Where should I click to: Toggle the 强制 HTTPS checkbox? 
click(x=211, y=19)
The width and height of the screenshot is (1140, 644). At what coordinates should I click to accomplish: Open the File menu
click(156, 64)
********
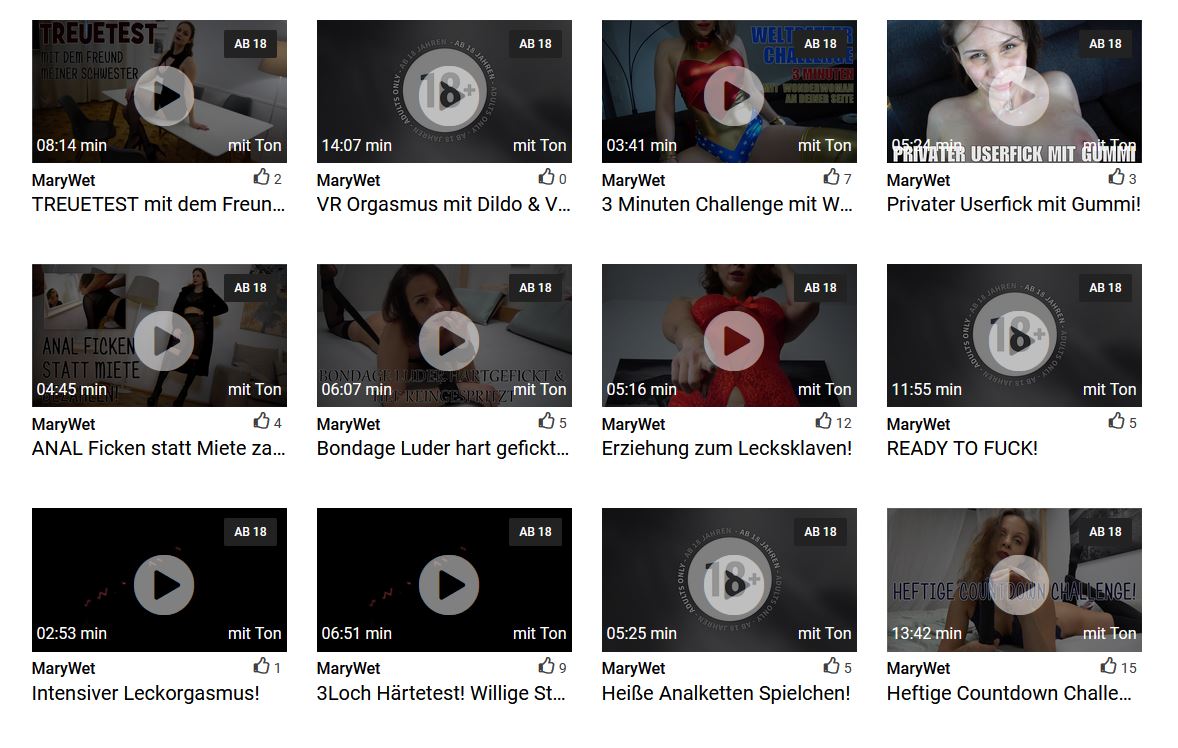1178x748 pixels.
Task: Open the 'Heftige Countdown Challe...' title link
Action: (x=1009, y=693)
********
**DIRECTIVE:** Rewrite the records starting at the line that contains "Where should I" and ending at the line that contains "click(156, 64)", putting "option" in place of "checkbox" and changing nothing else.

**OUTPUT:**
Where should I click to: Toggle the 强制 HTTPS option? 
click(x=211, y=19)
The width and height of the screenshot is (1140, 644). At what coordinates should I click to accomplish: Open the File menu
click(156, 64)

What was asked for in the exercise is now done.